You are right that we all “.. read the parts we like … read into the parts we can [and] discards the parts we don’t like.” But where that comes from is the altogether modern notion of treating the Scriptures as a vast well of information from which we, as autonomous rational agents, can deduce the Truth. Russell does that, the “reasserters” do that, I do that, and (quite possibly) you do that as well.
But that is not what the Holy Scriptures are for …
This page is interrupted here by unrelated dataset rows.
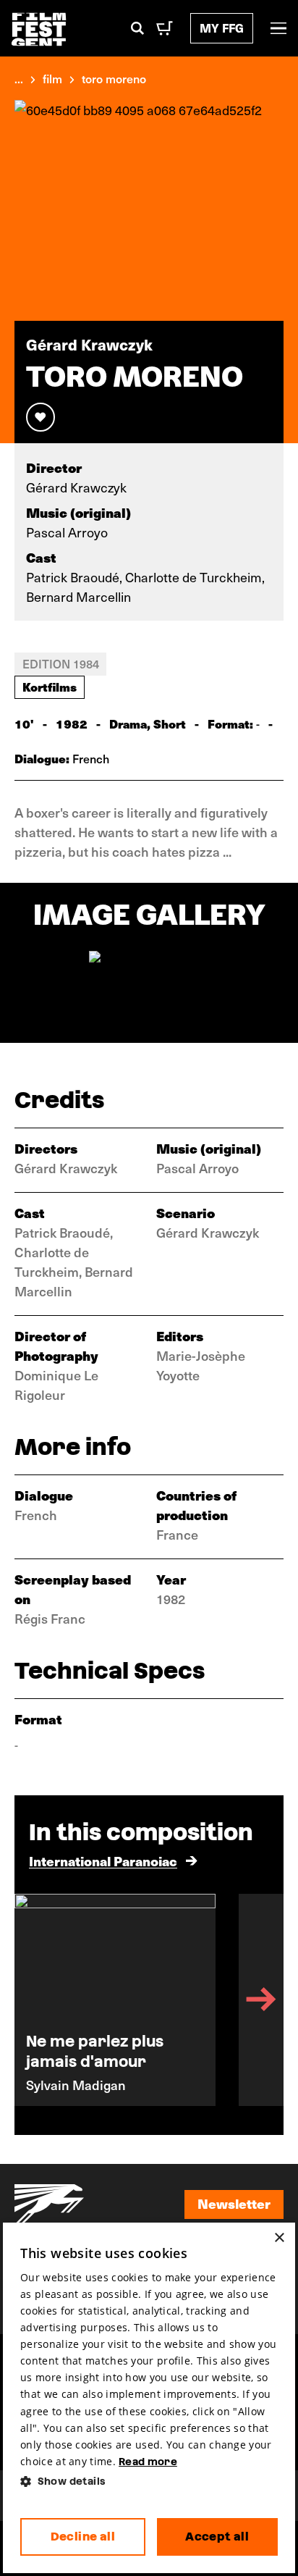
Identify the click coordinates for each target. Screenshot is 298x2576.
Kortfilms (49, 686)
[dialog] (149, 2398)
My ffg (222, 28)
The church’s way beats trying to make sense on your own of all that sex’n'violence in the Old Testament (Google Toujours Dan’s blog for an entry with some really graphic examples), or even the googlies in the New (like the common modern Western lectionary yesterday with Jesus saying to hate your parents for his sake). Do it yourself and you get Joseph Smith, Jim Jones and Sun Myung Moon. Or dead ends like John Spong’s passé regurgitated atheism.
You don’t have to! Of course reading and studying scripture are good but the church saves you the bother of trying to interpret it all yourself.
In yesterday’s sermon/my after-Mass online read, Revd Jane at Hoosier Musings had a good go at explaining this.
Of course the church selectively interprets things too. That’s not in itself bad.
Sorry, Protestants and liberals, but I’ll take the church’s reading of it all.
In the end the Episcopal row isn’t really about obeying canons and ecclesiastical polity like the liberal side pretends. It really IS a battle of the absolutes, between two magisteria: the church versus private judgement. (Even though many of the liberals do believe in the creeds and most of the conservatives are Protestants.)
BTW the outcome of that battle won’t affect 99 per cent of Episcopalians in any way.
I hear you, Fogey. But I’m part of the Church too. All of us are. Our consensus is what makes the reading. That’s important.
And the church is local. The Vicentian Canon being a myth that is easily dismissed from our vantage in history: name one thing that was “everywhere always and by all” outside of the Resurrection. We can’t even, historically, agree on what that means - unless you start slicing off people as heretics until you’re left with one sect and say “this *is* everyone everywhere.”
In Philippians Paul prays that “your love may overflow more and more with knowledge and full insight to help you to determine what is best”
That’s also the book where he says “work out your salvation.”
I agree it’s a bunch of absolutes conflicting. Even the claim that there are no absolutes is an absolute. I think they are all trumped by the absolute command to sit down together in love.
Your anti-spam thing just caused me to lose my comment. I put exactly what was in the box. Anyway, I no longer believe in the one and only true church anymore for that same reason — you have to label everyone who falls outside of a very strict set of guidelines as heretics until you have very few left.
Not to sound like a bleeding-heart liberal, but that doesn’t sound like the Christ of the New Testament.